In [2]:
import random
import spacy
nlp = spacy.load("en_core_web_sm")
import torch
import torchtext
import pandas as pd


In [None]:
from transformers import AutoModelForSeq2SeqLM

# huggingface hub model id
model_id = "philschmid/flan-t5-xxl-sharded-fp16"

# load model from the hub
model = AutoModelForSeq2SeqLM.from_pretrained(model_id, load_in_8bit=True, device_map="auto")

Downloading config.json:   0%|          | 0.00/759 [00:00<?, ?B/s]

ImportError: Using `low_cpu_mem_usage=True` or a `device_map` requires Accelerate: `pip install accelerate`

In [3]:
BATCH_SIZE = 32
DEVICE = torch.device('cuda' if torch.cuda.is_available() else 'cpu')
print(DEVICE)

cuda


In [29]:
TEXT = torchtext.data.Field(init_token="<bos>", eos_token="<eos>", tokenize=lambda text: [token.text for token in nlp(text)], include_lengths=True, lower=True, batch_first=True)
LABEL = torchtext.data.LabelField(sequential=False, dtype=torch.float, batch_first=True)
fields = [('label', LABEL), ('text', TEXT)]

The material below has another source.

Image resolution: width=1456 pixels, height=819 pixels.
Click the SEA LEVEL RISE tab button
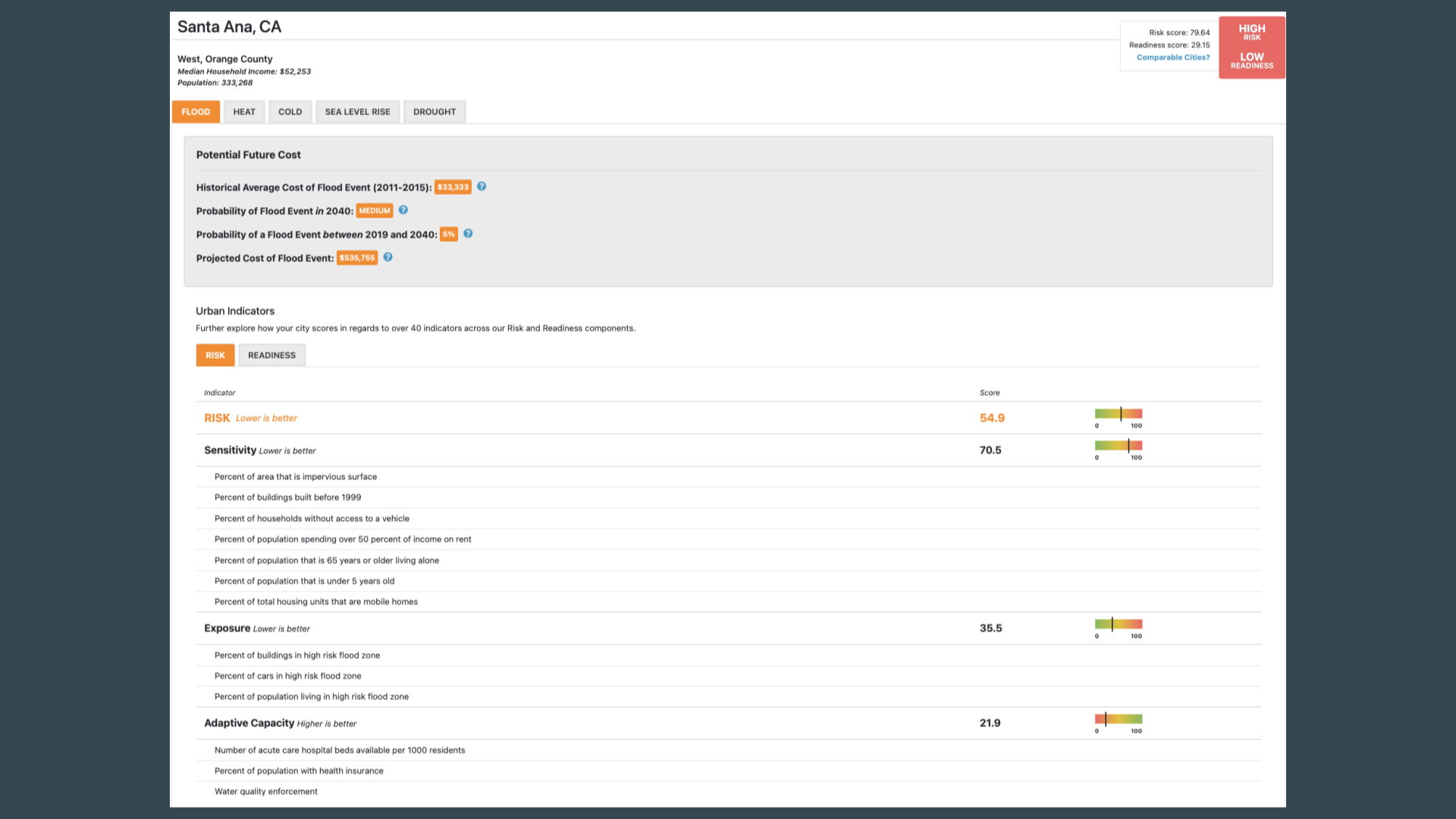[x=358, y=111]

data = torchtext.data.TabularDataset(path="/home/moh7596/Dataset/SMS_ Spam_Ham_Prediction/sms_spam.csv",
                                     format="CSV",
                                     fields=fields,
                                     skip_header=True)

training_data, validation_data, testing_data = data.split([0.7, 0.15, 0.15], random_state=random.seed(2023))

training_iterator = torchtext.data.BucketIterator(dataset=training_data,
                                                  batch_size=BATCH_SIZE,
                                                  sort_key=lambda x: len(x.text),
                                                  device=DEVICE,
                                                  shuffle=True,
                                                  sort_within_batch=True,
                                                  sort=False)
                                                  
validation_iterator = torchtext.data.BucketIterator(dataset=validation_data,
                                                    batch_size=BATCH_SIZE,
                                                    sort_key=lambda x: len(x.text),
                                                    device=DEVICE,
                                                    shuffle=True,
                                                    sort_within_batch=True,
                                                    sort=False)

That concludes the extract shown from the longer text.